Let $X$ be a measure space. By Riesz-Fischer, $L^2(X)$ is a Banach space. When $U \subseteq \mathbb C$ is open, we have a notion of holomorphic functions $U \to L^2(X)$. (See the bottom for definitions.) Let's write such functions as $E(s, w)$.
When $X$ has a nice topology (say it a Riemannian manifold) and $E$ is continuous in $(s, w)$ it makes sense to evaluate in $w$ and ask whether the complex-valued $E(s, w_0)$ is holomorphic for a specific $w_0$.
Question. Are there any implications between the holomorphy of $E : U \to L^2(X)$ and the holomorphy of $E(\cdot, w_0) : U \to \mathbb C$ for all $w_0$?
Here's one result in this direction I found: suppose $E : U \to L^2(X)$ is compactly supported, continuous in $(s, w)$, holomorphic in $s$ for all $w$ and $E'$ is continuous in $(s,w)$. Then $E$ and $E'$ are in $L^2$ and we have $$E(s, w) - E(s_0, w) = E'(s_0, w) (s-s_0) + o_w(s-s_0) $$ By assumption the little-$o$ term divided by $s-s_0$ is continuous in $(s,w)$, hence is square integrable and we have $$E(s, w) - E(s_0, w) = E'(s_0, w) (s-s_0) + o(s-s_0) $$ as an $L^2$-statement. I.e. $E : U \to L^2(X)$ is holomorphic.

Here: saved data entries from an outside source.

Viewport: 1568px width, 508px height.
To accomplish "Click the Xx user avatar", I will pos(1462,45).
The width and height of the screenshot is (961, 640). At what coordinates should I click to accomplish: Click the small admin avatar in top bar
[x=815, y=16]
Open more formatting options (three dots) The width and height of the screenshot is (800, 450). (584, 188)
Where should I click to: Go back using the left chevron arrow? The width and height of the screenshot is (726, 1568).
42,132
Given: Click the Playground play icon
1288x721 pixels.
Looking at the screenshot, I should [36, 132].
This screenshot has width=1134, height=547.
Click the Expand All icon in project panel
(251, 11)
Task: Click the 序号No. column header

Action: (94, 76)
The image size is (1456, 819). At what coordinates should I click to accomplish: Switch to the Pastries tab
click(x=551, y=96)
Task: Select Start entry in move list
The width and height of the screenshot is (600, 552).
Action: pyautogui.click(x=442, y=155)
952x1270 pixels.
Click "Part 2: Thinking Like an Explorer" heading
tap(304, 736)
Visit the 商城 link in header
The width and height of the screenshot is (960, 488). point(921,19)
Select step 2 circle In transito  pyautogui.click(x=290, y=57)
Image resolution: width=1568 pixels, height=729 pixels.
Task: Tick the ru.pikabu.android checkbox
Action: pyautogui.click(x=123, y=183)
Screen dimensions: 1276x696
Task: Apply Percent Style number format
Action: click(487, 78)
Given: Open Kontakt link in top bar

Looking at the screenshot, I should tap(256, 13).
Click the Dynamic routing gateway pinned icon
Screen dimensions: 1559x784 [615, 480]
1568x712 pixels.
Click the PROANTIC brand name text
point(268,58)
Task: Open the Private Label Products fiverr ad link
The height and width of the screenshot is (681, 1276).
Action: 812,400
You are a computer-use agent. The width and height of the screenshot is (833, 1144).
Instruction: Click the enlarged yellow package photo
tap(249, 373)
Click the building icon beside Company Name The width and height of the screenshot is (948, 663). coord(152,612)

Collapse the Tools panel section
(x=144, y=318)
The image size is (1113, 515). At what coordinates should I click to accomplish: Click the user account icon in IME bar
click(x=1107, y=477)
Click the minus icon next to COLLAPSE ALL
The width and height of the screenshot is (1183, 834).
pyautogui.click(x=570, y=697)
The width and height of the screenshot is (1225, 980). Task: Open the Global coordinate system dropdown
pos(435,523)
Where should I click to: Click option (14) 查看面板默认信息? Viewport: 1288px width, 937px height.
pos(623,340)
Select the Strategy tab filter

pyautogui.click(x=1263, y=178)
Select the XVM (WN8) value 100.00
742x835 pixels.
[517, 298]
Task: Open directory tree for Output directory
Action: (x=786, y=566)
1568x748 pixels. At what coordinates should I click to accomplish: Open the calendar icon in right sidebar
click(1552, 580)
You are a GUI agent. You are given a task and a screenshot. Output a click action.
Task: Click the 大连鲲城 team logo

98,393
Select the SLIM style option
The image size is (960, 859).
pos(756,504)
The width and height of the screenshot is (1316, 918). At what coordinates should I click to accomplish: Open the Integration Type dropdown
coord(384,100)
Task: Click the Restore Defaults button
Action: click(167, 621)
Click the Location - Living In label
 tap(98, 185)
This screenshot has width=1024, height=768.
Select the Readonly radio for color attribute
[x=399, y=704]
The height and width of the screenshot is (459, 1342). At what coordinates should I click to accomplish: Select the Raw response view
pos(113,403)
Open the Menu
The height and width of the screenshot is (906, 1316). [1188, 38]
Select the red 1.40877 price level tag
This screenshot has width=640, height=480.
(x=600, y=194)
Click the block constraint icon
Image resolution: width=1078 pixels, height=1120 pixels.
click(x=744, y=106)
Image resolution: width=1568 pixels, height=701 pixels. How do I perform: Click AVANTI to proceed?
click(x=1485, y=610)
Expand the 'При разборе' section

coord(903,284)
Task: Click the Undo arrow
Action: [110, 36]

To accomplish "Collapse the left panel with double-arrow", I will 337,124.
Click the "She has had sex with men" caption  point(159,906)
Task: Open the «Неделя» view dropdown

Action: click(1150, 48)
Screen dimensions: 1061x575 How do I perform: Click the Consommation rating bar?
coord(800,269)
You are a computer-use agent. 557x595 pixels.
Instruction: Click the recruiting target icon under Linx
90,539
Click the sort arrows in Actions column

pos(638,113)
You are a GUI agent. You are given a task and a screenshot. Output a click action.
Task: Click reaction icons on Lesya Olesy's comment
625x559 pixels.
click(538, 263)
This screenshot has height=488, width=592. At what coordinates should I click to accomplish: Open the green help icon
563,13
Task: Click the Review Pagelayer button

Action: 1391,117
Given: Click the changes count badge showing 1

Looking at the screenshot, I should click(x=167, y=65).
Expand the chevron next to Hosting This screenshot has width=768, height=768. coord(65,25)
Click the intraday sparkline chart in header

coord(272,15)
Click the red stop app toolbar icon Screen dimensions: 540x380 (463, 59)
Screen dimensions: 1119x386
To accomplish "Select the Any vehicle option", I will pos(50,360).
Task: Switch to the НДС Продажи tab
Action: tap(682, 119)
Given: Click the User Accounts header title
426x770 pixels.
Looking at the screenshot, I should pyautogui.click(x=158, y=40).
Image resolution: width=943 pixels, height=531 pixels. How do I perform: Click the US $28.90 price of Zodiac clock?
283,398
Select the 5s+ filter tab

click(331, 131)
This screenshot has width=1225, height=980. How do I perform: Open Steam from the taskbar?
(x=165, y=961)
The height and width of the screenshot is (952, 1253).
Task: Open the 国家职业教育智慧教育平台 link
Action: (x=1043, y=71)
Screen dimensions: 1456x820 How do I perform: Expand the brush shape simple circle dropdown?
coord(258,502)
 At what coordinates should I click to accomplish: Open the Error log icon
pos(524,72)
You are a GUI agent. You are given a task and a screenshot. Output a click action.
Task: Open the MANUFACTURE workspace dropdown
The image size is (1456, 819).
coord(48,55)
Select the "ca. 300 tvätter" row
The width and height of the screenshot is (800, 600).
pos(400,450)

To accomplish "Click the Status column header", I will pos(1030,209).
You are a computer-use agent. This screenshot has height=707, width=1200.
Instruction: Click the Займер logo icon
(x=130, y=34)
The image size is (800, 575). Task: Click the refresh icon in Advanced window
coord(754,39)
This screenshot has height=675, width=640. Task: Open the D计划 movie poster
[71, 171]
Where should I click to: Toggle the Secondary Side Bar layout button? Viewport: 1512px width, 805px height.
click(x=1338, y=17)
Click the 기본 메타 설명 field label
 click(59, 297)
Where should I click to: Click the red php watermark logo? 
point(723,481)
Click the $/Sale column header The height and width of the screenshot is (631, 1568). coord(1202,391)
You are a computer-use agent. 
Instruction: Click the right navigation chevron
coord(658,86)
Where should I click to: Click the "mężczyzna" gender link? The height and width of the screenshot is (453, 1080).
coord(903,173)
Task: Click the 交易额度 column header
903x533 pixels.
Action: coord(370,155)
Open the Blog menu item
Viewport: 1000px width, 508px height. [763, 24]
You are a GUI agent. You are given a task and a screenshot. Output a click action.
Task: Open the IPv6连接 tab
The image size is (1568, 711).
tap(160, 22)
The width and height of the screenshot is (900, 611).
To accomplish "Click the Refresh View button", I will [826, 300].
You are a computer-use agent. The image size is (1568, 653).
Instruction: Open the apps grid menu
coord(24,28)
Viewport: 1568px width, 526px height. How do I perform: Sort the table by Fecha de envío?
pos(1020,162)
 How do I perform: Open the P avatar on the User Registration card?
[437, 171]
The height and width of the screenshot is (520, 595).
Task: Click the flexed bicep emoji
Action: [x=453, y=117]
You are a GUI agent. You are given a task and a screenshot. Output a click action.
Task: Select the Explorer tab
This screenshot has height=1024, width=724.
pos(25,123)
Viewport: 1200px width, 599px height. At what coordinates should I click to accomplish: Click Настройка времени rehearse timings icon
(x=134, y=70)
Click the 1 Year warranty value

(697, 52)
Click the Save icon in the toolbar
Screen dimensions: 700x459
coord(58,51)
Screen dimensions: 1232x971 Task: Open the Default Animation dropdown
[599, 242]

Equivalent definitions of holomorphic functions $f : U \to Y$, for $Y$ a Banach space are:
- $f$ is everywhere approximately linear: $f(s)-f(s_0) = f'(s_0)(s-s_0) + o(s-s_0)$
- $\lambda \circ f$ is holomorphic for all $\lambda \in Y^*$
- $f$ is locally a power series of the form $\sum A_n (s-s_0)^n$
Note the similarity between 2. and the question, where in a sense we look at $\lambda$ being the evaluation in a point (which is not well-defined on $L^2$).